Le chaveiro devient la passerelle pour obtenir une place pour dormir dans une prison surpeuplée, selon le rapport. Il contrôle également les drogues qui entrent et sortent de la prison.

Une surpopulation qui cause des problèmes sanitaires

Dans ces conditions de crasse et de proximité, la tuberculose est 100 fois plus répandue parmi les prisonniers de Pernambuco qu’au sein de la population globale. Le taux d’infection au HIV y est 42 fois plus élevé qu’à l’extérieur des prisons. Les violences sexuelles — qui comprennent des viols en réunion — font rarement l’objet d’investigations, selon le rapport.

Selon le rapport de HRW, l’une des nombreuses causes qui expliquent la surpopulation dans les prisons du Pernambuco est un programme du gouvernement local datant de 2007, appelé le Pacto Pela Vida, ou le « Pacte pour la vie ». Cette politique a amélioré la coordination entre les différentes forces de police et institué des récompenses pour les policiers qui font le plus d’arrestations. Selon Human Rights Watch, cette politique a conduit à un rapide gonflement de la population des prisons de l’État, qui a augmenté de 68 pour cent depuis 2007, soit près de trois fois l’augmentation de la capacité d’accueil sur la même période.

Au niveau national, le rapport condamne la surpopulation causée par le grand nombre de détenus en détention préventive avant leur procès. Le nombre de prisonniers à travers le Brésil dont on n’a pas encore prouvé la culpabilité s’élève à 41 pour cent, et à 59 pour cent à Pernambuco.
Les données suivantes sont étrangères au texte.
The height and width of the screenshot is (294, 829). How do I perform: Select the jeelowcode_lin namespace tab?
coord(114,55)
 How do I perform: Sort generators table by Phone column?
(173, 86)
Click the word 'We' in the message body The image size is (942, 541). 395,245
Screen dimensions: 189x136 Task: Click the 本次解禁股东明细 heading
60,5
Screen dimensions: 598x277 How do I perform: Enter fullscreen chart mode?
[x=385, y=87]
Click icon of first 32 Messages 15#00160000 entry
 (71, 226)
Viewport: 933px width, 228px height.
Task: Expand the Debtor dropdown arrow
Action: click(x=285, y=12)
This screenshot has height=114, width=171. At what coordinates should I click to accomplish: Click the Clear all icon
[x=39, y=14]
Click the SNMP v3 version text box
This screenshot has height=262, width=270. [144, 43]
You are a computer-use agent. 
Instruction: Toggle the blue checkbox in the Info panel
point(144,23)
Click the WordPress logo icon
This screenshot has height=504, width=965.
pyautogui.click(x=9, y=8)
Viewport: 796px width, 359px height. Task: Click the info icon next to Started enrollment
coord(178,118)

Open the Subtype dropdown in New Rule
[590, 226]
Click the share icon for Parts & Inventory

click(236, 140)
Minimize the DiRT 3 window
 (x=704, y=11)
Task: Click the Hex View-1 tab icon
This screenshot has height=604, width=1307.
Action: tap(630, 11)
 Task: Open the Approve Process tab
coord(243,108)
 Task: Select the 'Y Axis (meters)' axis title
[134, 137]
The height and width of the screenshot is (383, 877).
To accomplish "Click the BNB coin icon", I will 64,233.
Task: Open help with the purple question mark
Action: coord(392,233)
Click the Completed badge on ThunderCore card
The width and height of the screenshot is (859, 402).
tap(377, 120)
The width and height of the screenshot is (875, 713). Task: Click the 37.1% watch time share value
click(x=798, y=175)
Beaucoup de détenus ne sont par ailleurs pas accusés de crimes violents.

Les efforts existants pour éliminer la détention préventive (qui est presque automatique avant un procès), s’avèrent fructueux mais se font lentement, selon HRW. Pour éviter ces mises en détentions préventives, il est question d’emmener les détenus devant un juge pour évaluer si cette détention est nécessaire. Un projet pilote mis en oeuvre actuellement dans les capitales des États brésiliens a réduit le nombre de suspects envoyés en prison de 90 à 40 pour cent dans les États de São Luís et de Maranhão. La capitale du Pernambuco, Recife, est l’une des dernières à avoir mis en place ce projet, en août de cette année.

Abaissement de l’âge de la responsabilité pénale

Le ministère de la Justice brésilien a réagi dans un communiqué au rapport de HRW ce mardi, reconnaissant qu’ « il y a un besoin d’amélioration dans le Pernambuco ».

Le communiqué rappelle l’engagement renouvelé du gouvernement de ne demander la détention provisoire d’un suspect seulement en cas « d’extrême nécessité ». Le ministère de la Justice évoque également le problème de la domination carcérale en assurant que « des pas sont faits pour réduire la subordination d’un prisonnier à un autre. »

La surpopulation carcérale, cependant, pourrait s’aggraver. L’âge de la responsabilité pénale pourrait être abaissé de 18 à 16 ans pour des crimes tels que les homicides et les viols, ou encore les violences corporelles et les braquages si les victimes meurent des blessures qui en résultent. La mesure est soutenue par 87 pour cent de la population, selon une enquête réalisée en juin par l’institut de sondage Datafolha.

Déjà approuvée par la chambre basse du Congrès brésilien, cette réforme fait désormais face à une certaine opposition au Sénat et du gouvernement de Dilma Rousseff. Plus tôt cette année, le ministre de la Justice, José Eduardo Cardozo, a signalé que cette mesure ferait entrer 40 000 mineurs dans le système carcéral chaque année.

La surpopulation est déjà reconnue comme étant l’une des causes majeures des fréquentes émeutes au sein des prisons du pays.

La semaine dernière, des détenus de la ville de Guarapuava, dans l’État du sud de Paraná, ont envahi certaines parties de la prison pour demander d’être transféré dans d’autres bâtiments.

L’année dernière, dans une autre prison du même État, deux otages sont morts après avoir été jetés du toit du bâtiment, et deux autres ont été décapités, et leurs têtes utilisées pour torturer d’autres otages.

59 détenus sont morts lors d’une émeute dans l’État de Maranhão en 2013.